Many of those symptoms are also associated with underlying conditions not related to long COVID, which makes an accurate diagnosis a challenge.

“Just the fact that they would cluster into four groups suggests that underlying all this is not just one unifying pathobiology,” Dr. Levy said. He stressed that clinicians need to understand what’s causing the symptoms before they can properly treat patients.

He pointed out that two of the possible disease-driving mechanisms are persistence of the virus and prolonged inflammation that is slow to resolve. For patients experiencing inflammation after the virus is gone, an anti-inflammatory therapy would be most appropriate.

But if they have persistent virus, “you would want to treat with an antiviral antibiotic and not quiet down the body’s antiviral inflammatory response,” he said. “How you treat the two potential underlying causes of long COVID could thus be almost diametrically opposed, so that’s part of the importance of figuring out what is the underlying cause of those symptoms, not just identifying the symptoms themselves.”

More studies are needed to determine whether long COVID is a syndrome or is related to a singular pathobiology, experts said.

That’s consistent with the impression of long COVID researcher Harlan Krumholz, MD, the Harold H. Hines Jr. professor of medicine (cardiology) at Yale University, New Haven, Conn.

Dr.
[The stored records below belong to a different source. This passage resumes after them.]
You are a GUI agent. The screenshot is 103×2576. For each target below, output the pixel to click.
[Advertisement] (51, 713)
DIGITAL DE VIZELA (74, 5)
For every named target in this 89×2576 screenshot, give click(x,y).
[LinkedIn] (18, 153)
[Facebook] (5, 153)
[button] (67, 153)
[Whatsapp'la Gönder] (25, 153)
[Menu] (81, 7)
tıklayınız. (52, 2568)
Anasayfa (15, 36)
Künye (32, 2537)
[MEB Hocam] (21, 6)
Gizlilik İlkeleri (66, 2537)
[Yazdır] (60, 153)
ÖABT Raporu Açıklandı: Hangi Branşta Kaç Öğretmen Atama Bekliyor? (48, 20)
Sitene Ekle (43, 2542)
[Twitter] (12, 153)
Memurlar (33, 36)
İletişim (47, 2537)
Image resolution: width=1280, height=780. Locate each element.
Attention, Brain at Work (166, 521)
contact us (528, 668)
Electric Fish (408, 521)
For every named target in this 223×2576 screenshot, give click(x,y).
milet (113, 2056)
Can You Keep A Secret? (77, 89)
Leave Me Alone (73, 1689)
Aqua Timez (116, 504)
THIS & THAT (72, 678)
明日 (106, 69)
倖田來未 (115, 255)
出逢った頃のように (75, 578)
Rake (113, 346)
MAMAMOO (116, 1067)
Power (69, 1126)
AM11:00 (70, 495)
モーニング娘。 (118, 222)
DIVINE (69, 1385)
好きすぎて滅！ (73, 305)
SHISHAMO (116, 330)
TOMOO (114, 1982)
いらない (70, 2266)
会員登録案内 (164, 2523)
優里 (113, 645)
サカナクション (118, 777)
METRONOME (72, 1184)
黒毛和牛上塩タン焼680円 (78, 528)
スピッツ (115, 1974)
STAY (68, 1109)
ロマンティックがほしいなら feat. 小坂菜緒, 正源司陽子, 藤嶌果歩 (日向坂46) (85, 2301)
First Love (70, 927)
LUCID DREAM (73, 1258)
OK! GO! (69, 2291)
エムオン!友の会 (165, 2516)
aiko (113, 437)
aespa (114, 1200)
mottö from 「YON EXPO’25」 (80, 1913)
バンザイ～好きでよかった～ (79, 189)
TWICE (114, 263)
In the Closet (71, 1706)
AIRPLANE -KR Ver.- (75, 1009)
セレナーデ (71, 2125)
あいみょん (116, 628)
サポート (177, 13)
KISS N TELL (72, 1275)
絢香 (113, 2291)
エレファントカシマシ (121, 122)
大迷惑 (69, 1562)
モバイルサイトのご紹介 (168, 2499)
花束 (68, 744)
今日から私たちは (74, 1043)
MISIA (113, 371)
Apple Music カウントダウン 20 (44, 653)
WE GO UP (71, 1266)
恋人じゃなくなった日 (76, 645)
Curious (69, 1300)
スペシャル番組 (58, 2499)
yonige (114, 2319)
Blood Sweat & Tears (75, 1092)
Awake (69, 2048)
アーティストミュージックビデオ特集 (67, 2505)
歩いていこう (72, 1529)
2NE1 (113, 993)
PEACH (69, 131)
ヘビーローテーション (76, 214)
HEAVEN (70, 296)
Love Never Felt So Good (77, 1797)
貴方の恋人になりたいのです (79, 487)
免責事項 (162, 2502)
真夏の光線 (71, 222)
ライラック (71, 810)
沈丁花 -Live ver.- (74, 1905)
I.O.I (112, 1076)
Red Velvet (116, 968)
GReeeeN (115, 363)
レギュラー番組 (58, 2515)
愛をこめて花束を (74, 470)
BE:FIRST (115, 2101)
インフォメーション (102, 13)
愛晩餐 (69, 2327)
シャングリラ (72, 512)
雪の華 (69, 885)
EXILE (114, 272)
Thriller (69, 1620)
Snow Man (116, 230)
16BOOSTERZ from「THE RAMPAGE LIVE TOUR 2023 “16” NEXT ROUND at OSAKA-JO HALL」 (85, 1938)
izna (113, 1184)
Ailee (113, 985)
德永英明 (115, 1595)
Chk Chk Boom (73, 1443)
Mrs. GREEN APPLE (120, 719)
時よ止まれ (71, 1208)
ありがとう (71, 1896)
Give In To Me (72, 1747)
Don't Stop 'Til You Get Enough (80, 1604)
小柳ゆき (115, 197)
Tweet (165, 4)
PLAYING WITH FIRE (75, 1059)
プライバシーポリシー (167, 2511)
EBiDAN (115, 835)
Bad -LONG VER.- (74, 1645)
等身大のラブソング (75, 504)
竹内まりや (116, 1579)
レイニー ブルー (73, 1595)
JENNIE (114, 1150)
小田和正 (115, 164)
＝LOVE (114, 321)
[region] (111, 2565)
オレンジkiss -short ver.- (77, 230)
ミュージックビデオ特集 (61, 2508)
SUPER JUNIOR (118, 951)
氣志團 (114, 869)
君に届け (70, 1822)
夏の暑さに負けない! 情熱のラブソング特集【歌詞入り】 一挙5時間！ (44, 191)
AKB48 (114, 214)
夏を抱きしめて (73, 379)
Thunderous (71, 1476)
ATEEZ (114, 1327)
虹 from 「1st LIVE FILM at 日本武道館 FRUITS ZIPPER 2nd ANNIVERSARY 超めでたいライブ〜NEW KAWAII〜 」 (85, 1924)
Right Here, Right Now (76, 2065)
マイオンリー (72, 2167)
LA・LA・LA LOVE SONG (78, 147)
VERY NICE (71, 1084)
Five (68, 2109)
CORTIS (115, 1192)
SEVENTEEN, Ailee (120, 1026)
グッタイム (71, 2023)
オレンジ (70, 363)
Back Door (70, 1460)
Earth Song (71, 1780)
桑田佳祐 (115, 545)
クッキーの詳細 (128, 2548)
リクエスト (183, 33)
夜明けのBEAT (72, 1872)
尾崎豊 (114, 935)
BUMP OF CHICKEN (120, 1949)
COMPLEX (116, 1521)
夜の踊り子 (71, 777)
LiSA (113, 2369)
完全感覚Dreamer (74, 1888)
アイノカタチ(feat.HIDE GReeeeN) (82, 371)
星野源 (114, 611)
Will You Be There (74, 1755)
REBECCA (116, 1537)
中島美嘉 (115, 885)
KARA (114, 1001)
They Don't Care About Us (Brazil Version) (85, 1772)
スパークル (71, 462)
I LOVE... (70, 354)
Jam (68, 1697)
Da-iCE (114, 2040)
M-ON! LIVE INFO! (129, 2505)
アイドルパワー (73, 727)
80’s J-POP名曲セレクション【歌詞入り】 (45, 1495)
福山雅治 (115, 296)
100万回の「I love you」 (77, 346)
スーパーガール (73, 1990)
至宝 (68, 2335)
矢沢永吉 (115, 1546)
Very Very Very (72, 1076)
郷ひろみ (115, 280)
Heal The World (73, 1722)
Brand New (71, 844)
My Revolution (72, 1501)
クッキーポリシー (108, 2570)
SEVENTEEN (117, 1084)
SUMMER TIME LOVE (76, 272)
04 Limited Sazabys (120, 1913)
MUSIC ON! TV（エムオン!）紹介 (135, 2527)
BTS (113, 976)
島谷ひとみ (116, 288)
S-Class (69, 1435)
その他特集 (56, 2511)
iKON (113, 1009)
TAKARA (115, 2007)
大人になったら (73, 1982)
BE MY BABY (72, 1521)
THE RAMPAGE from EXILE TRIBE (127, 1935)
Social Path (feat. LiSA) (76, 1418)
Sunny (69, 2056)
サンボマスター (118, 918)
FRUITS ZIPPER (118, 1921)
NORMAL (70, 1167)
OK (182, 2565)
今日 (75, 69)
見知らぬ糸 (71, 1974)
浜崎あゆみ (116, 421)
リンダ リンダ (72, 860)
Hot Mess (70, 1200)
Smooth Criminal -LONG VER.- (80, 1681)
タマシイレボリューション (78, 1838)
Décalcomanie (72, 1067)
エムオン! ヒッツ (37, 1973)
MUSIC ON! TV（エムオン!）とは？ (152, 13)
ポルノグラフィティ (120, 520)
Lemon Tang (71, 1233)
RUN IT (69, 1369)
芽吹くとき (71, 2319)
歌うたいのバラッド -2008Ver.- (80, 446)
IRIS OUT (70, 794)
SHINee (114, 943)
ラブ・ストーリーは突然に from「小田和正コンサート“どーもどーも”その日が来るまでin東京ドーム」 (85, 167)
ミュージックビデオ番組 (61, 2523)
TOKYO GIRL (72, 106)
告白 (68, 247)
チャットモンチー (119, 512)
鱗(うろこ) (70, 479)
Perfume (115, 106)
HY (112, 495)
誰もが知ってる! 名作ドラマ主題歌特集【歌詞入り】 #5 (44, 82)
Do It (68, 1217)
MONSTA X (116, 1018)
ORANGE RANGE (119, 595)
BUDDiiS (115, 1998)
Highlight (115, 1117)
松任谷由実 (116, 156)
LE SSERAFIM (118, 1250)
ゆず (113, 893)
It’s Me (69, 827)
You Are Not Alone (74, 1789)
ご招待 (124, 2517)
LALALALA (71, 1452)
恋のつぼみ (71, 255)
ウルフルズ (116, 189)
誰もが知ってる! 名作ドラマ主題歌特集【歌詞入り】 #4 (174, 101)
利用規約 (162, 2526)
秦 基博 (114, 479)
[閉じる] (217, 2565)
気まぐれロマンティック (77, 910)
Krumholz worries that some clinicians might use the JAMA findings to dismiss patients whose symptoms meet the criteria in the scoring system developed for the study.

“It’s important for people who read this paper to know that this is preliminary,” said Dr. Krumholz, a principal investigator of another patient-focused study designed to understand long COVID – the Yale Listen to Immune, Symptom, and Treatment Experiences Now (LISTEN) Study. “It’s a condition we don’t understand yet.”

Dr. Krumholz said he has lost track of the number of patients he knows who, like Daniel Lewis, are ill and are unable to get answers. “There is an intense sense of inadequacy on the clinical side and the research side,” he said. “Every day people ask me, ‘Are there any evidence-based strategies?’ And so far I have to say, every day, ‘No.’ I hate to say it, but it’s kind of like every patient is on their own. They’re trying different things because they can’t wait. There is an imperative to help them.”

At the end of July, the National Institutes of Health launched phase 2 clinical trials to evaluate at least four new treatments for long COVID, all part of the RECOVER initiative. By then, Mr. Lewis, who believes his myalgic encephalomyelitis/chronic fatigue syndrome was triggered by the virus, had made plans to try an alternative, experimental therapy.

“My hope is that it will fix me,” he said. “I’m excited about those kinds of hard-hitting infusion, immunological treatment.”

As for the JAMA study, he didn’t allow himself to get excited when it was released, a function of his experience as a data analyst and long COVID patient.

“I don’t think it moves the needle much yet,” he said. “It’s the first study, and we shouldn’t expect much from the first pieces of data to come out of that. If they keep following that cohort and go deeper and deeper, they’re going to find some interesting stuff that will lead to treatments.”

A version of this article first appeared on Medscape.com.